In 2023, the podcast toured the United States and Canada. In 2024, the podcast toured Australia, New Zealand, and Asia, and in 2025 the podcast toured the UK and Ireland for two shows back-to-back. Performing at the OVO Arena, Wembley on July 18 and performing at 3Arena Dublin on July 19.
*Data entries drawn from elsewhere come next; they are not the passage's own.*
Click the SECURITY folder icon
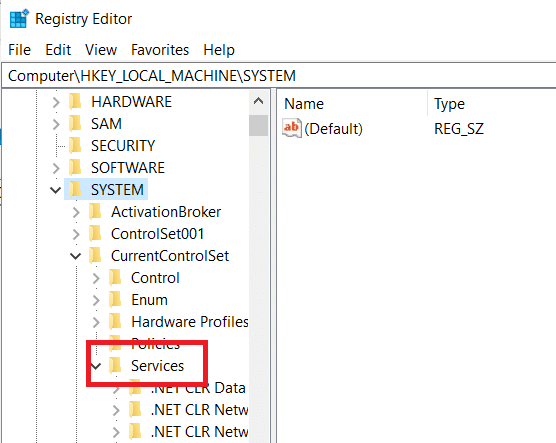Viewport: 556px width, 443px height. coord(76,146)
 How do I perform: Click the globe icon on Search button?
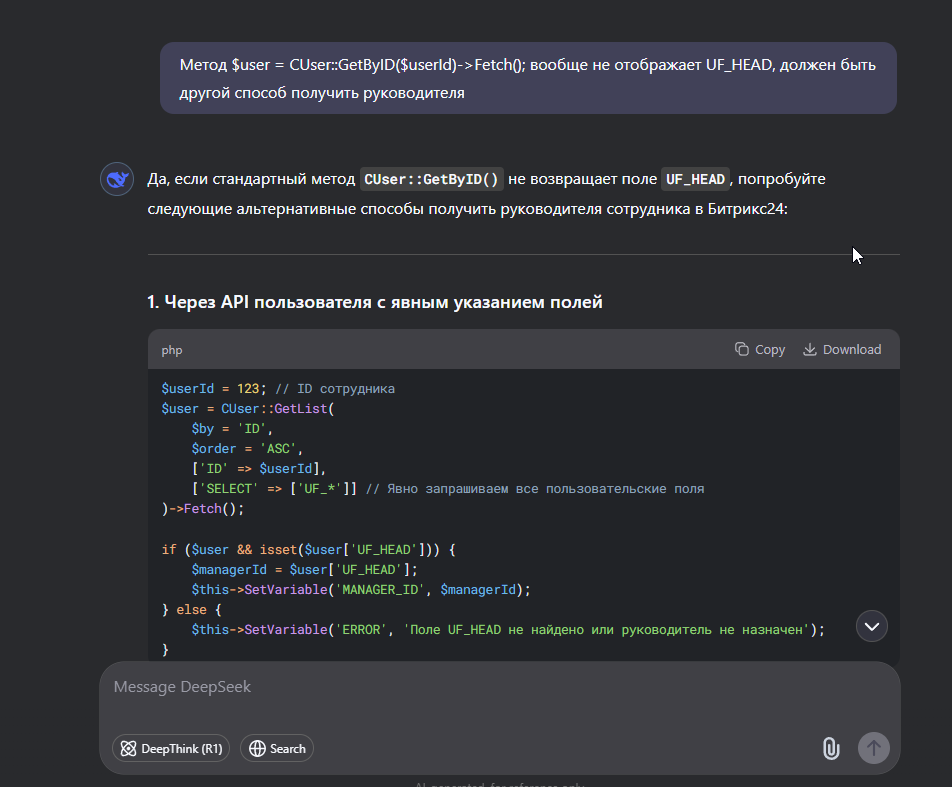click(257, 748)
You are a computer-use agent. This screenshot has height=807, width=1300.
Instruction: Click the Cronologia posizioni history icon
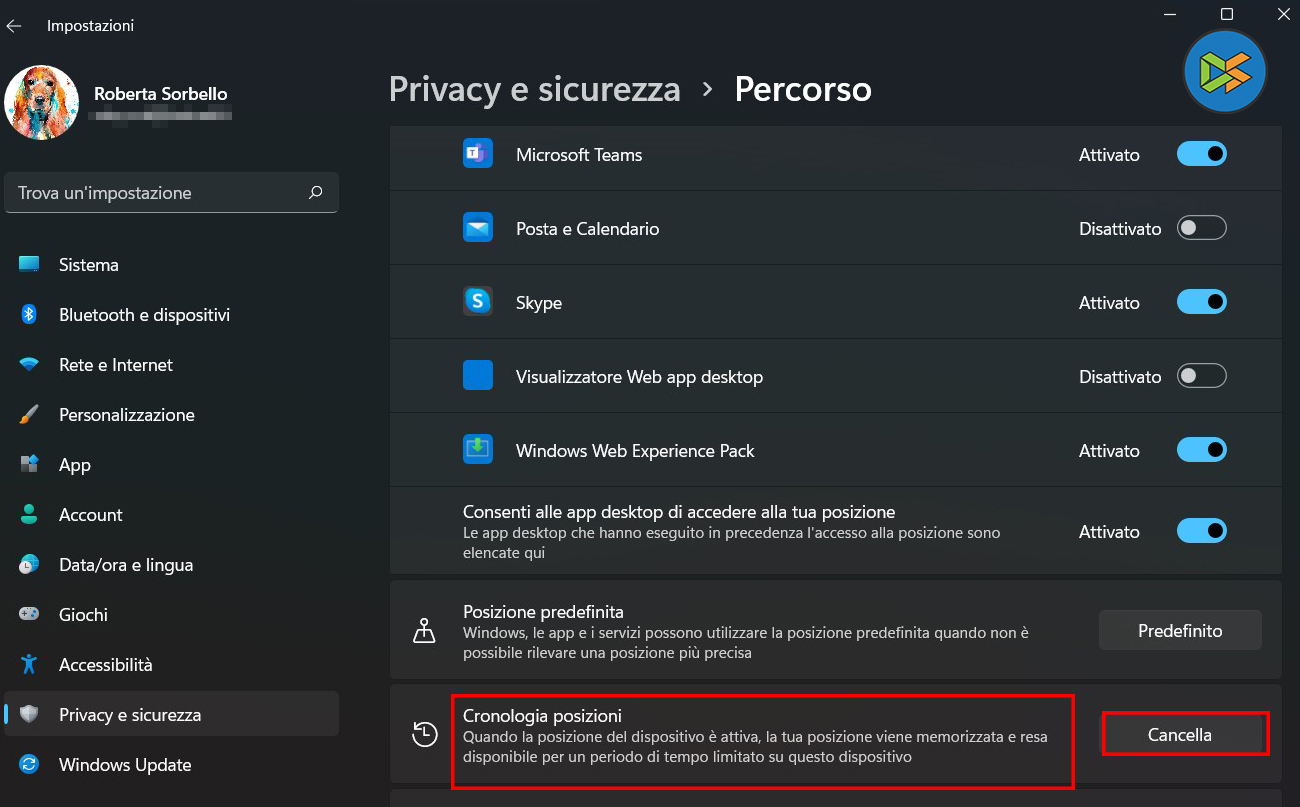[425, 734]
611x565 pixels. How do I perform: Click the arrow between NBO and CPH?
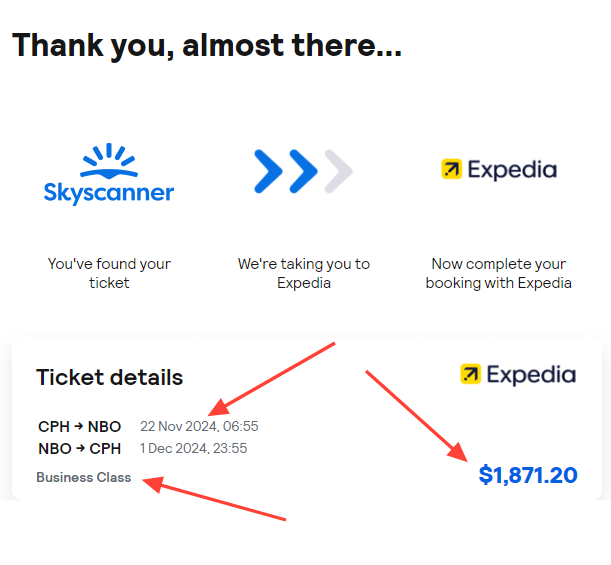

On May 22, 2024, Hulu announced it had acquired an exclusive development deal with Santino and Lee to produce an animated series based on the podcast. Several major adult animation developers competed for this deal.

==Cast==
===Main===
- Andrew Santino as himself (co-host) and various characters (2020–present)
- Bobby Lee as himself (co-host) and various characters (2020–present)

===Crew===
- George Kimmel as himself, producer (2020–present)
- Andres Rosende Novo as "Fancy B," producer (2020–present)
- Pete Forthun as himself, production (2020–present)
- Carlos Herrera as himself, production (2022–present)
- McKone Corkery as himself, production (2023–present)

===Recurring===
- Juliana Omega as "Rudy Jules" (named after Rudy Giuliani) (2020–present)
- Doc Willis as himself (2021–present)
- Jessie "Jetski" Johnson as "Juicy," "Jetski," and various characters (2023–2024)
- Graig Agop as "The Goop" (2023–present)
- Dax Flame as himself (2024-present)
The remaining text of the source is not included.